Starting at the line that contains "Given: Add pre workout to the order", reproduce only the lines through the end of the data, exactly, including both the first and the last; skip the pictures.

*** Records provided Section Begins ***

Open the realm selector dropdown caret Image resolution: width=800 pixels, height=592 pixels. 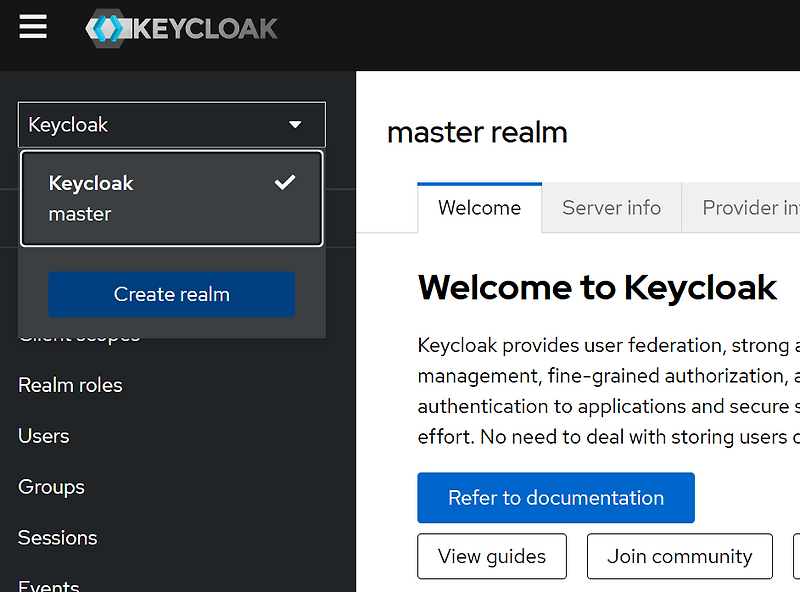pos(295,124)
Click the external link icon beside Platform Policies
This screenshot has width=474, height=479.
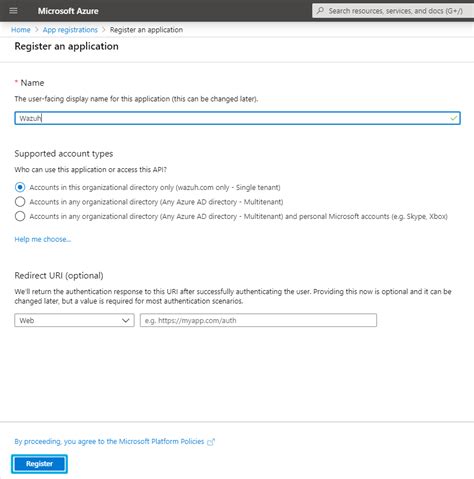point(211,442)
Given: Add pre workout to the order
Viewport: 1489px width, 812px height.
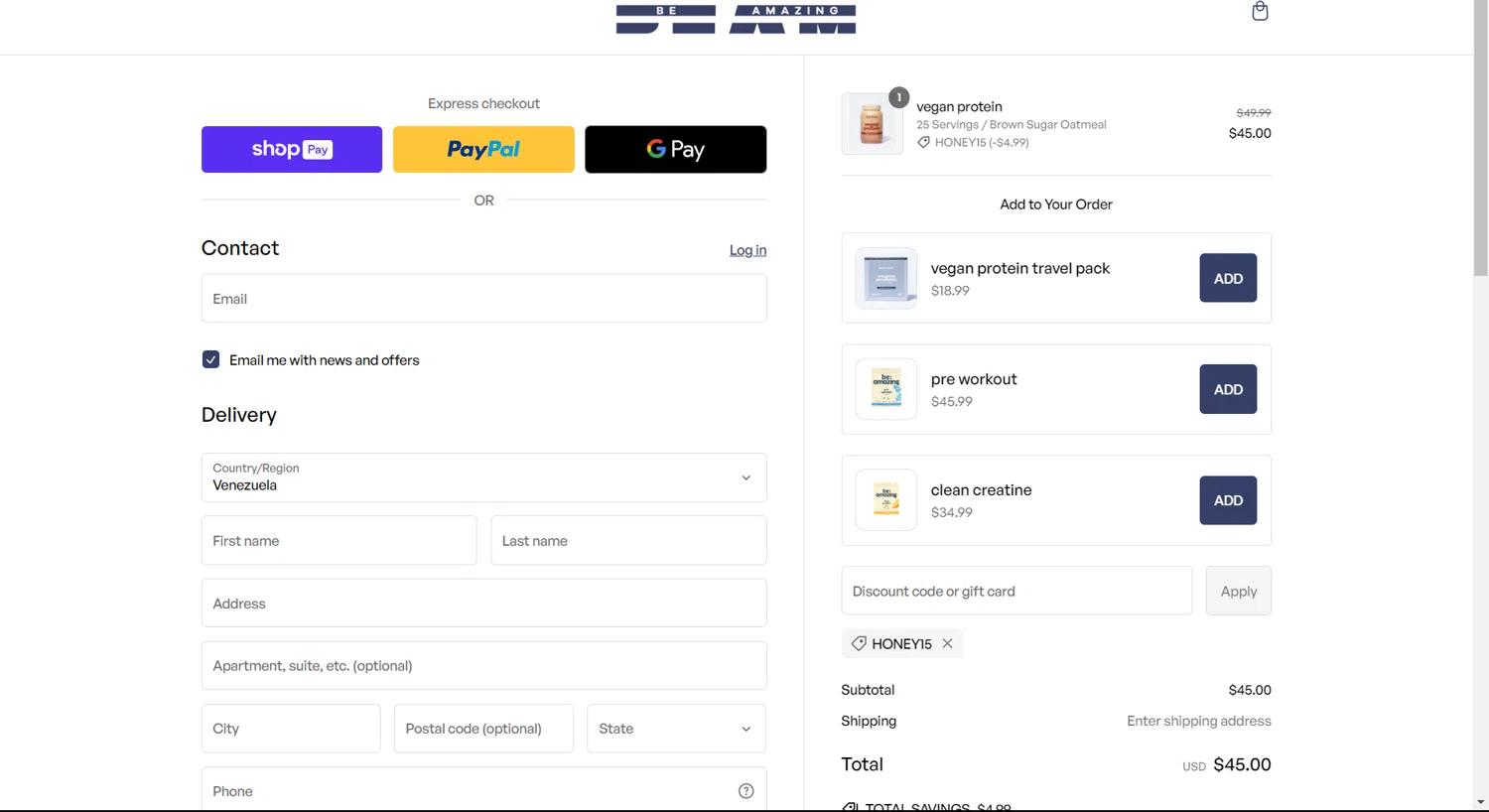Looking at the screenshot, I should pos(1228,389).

*** Records provided Section Ends ***

Exercise result
Given: Add pre workout to the order
Viewport: 1489px width, 812px height.
Looking at the screenshot, I should pos(1228,389).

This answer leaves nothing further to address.